SMO solves for the new values of $a^{(i)}$ and $a^{(j)}$ without needing a complex numerical optimiser

Calculate the Bounds ($L$ and $H$)

Because of the box constraint and the summation constraint, the new value of $a^{(j)}$ must stay within a specific range $[L,H]$

• If $y^{(i)}\ne y^{(j)}$:
  • $L=\max (0,a^{(j)}-a^{(i)})$
  • $H=\min (C,C+a^{(j)}-a^{(i)})$
• If $y^{(i)}=y^{(j)}$:
  • $L=\max (0,a^{(j)}+a^{(i)}-C)$
  • $H=\min (C,a^{(j)}+a^{(i)})$

Updating $a^{(j)}$

$$a_{\text{new}}^{(j)}=a^{(j)}+\frac{y^{(j)}(E^{(i)}-E^{(j)})}{\eta }$$

Where:

• $E^{(n)}=h\left(x^{(n)}\right)-y^{(n)}$ (The prediction error)
• $\eta =k(x^{(i)},x^{(i)})+k(x^{(j)},x^{(j)})-2k(x^{(i)},x^{(j)})$

Clipping and updating $a^{(i)}$

To ensure the constraints are met, $a^{(j)}$ is “clipped” to the $[L,H]$ range:

• If $a^{(j,new)}\le H$ then $a^{(j,clipped)}=H$
• If $L<a^{(j,new)}>H$, then $a^{(j,clipped)}=a^{(j,new)}$
• If $a^{(j,new)}\le L$, then $a^{(j,clipped)}=L$ Finally $a^{(i)}$ is updated using the new $a^{(j)}$ to satisfy the summation constraint:

$$a_{\text{new}}^{(i)}=a^{(i)}+y^{(i)}{y}^{(j)}(a_{\text{old}}^{(j)}-a_{\text{clipped}}^{(j)})$$

Selection Heuristics

To speed up convergence, SMO does not pick pairs randomly

Picking the first multiplier $a^{(i)}$

The algorithm alternated between:

• Scanning the entire dataset for examples that violate the KKT conditions
• Scanning only the “non-bound” examples (where $0<a<C$) that violates KKT conditions

Picking the second multiplier $a^{(j)}$

Once $a^{(i)}$ is chosen, $a^{(j)}$ is selected to maximise the step size. This is approximated by picking the example that results in the largest absolute error difference $|E^{(i)}-E^{(j)}|$

Convergence and KKT Conditions

The algorithm is guaranteed to converge as long as at least one of the selected multipliers violates the KKT conditions.

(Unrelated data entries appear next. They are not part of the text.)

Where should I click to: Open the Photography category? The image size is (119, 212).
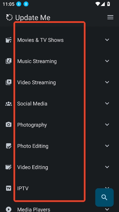pyautogui.click(x=60, y=125)
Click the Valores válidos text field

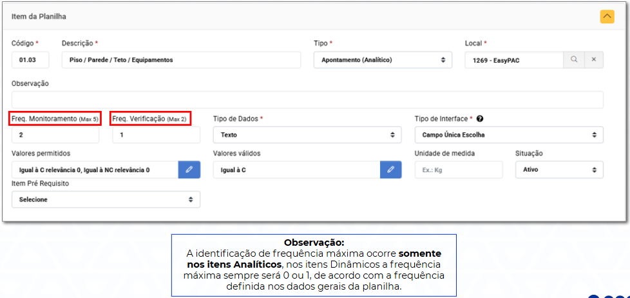(296, 170)
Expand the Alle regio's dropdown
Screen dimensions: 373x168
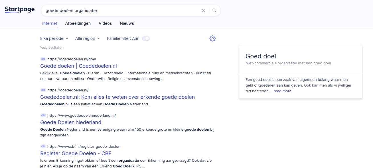tap(88, 38)
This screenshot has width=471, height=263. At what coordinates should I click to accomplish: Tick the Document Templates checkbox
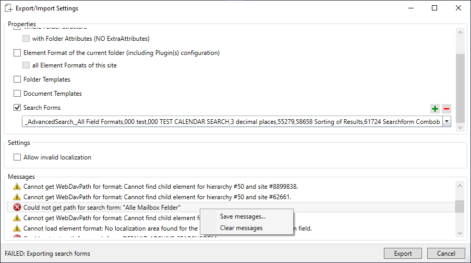(x=17, y=94)
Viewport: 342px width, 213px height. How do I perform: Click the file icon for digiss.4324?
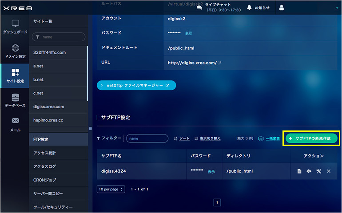[x=299, y=171]
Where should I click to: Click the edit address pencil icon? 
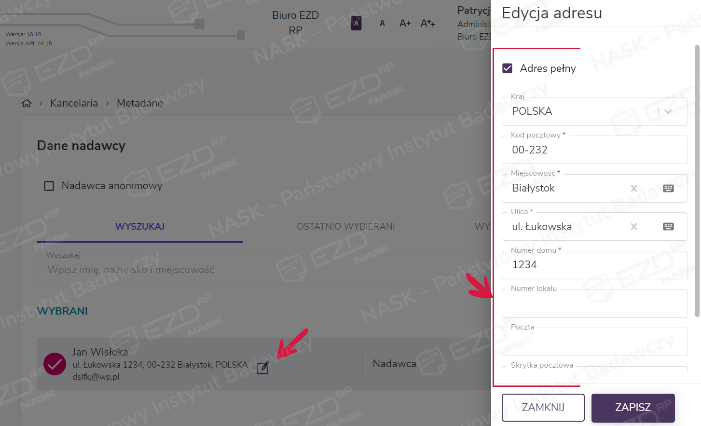(263, 368)
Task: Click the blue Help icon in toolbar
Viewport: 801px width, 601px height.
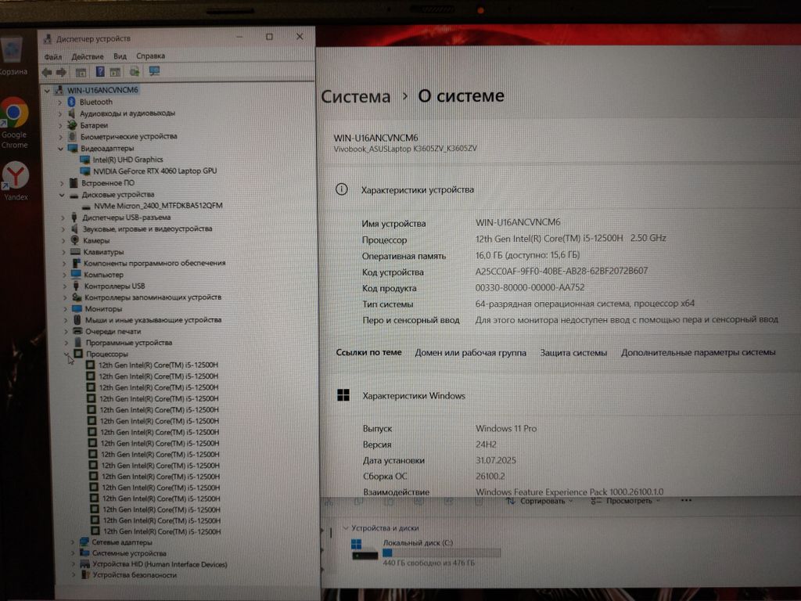Action: 100,72
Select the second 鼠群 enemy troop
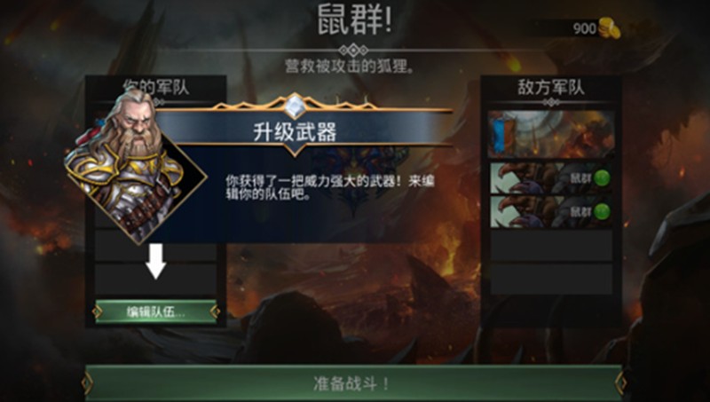 [x=551, y=211]
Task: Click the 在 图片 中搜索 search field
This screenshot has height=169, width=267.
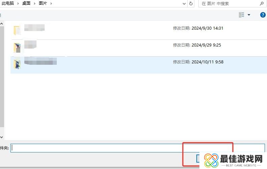Action: coord(228,4)
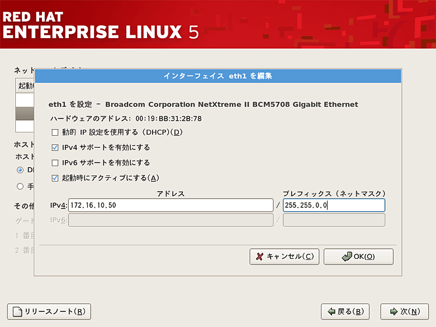The height and width of the screenshot is (327, 436).
Task: Click the red X icon on キャンセル
Action: click(259, 257)
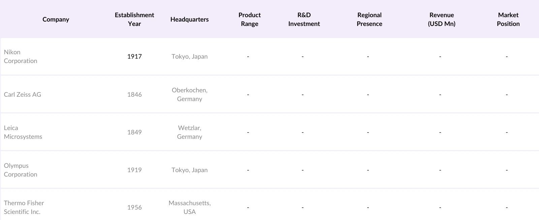Select the Leica Microsystems row name
Viewport: 539px width, 220px height.
(x=23, y=132)
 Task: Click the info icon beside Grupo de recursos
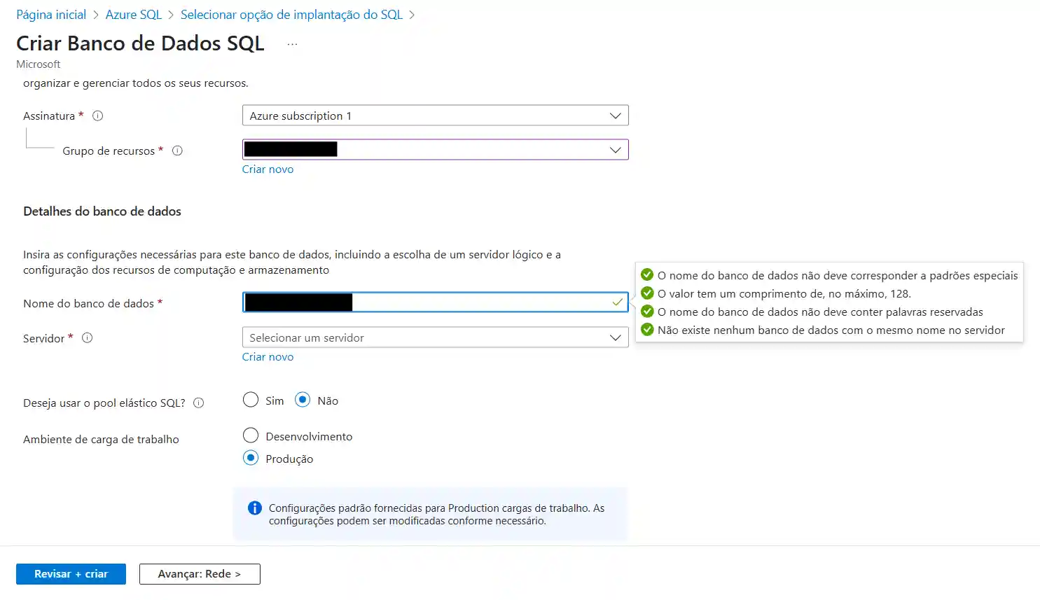(177, 151)
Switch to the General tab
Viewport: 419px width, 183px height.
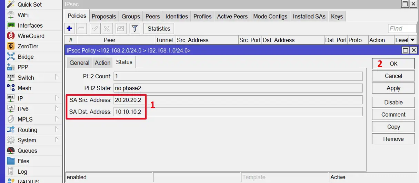[79, 62]
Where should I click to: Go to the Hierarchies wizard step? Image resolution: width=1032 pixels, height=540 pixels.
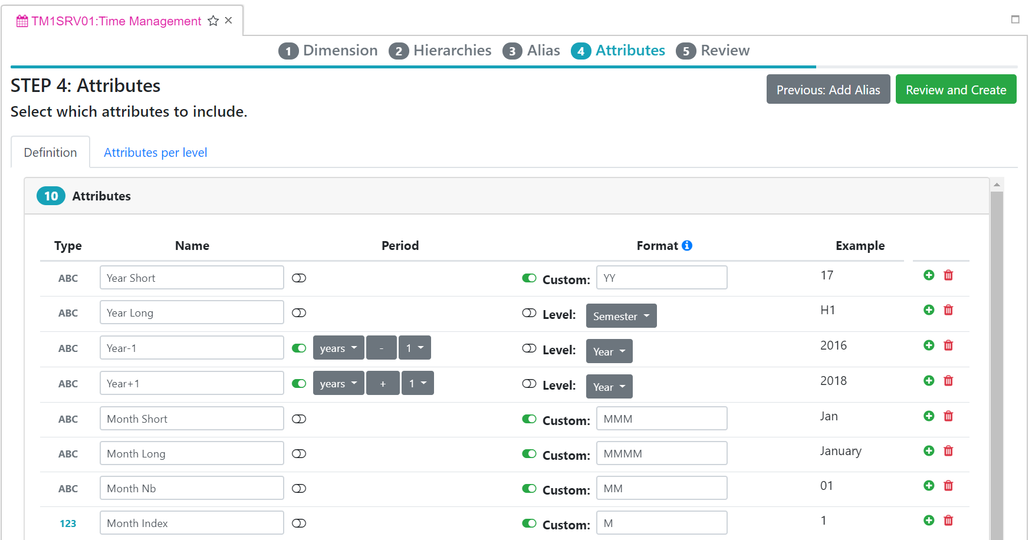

The KKT conditions for Soft Margin SVM are:

• $a^{(n)}=0$. The point is not a support vector and is correctly classified ($y^{(n)}h(x^{(n)})\ge 1$)
• $0<a^{(n)}<C$. The point is a support vector exactly on the margin ($y^{(n)}h(x^{(n)})=1$))
• $a^{(n)}=C$: The point is a support vector that either lies between the margins or is misclassified $y^{(n)}h(x^{(n)})\le 1$)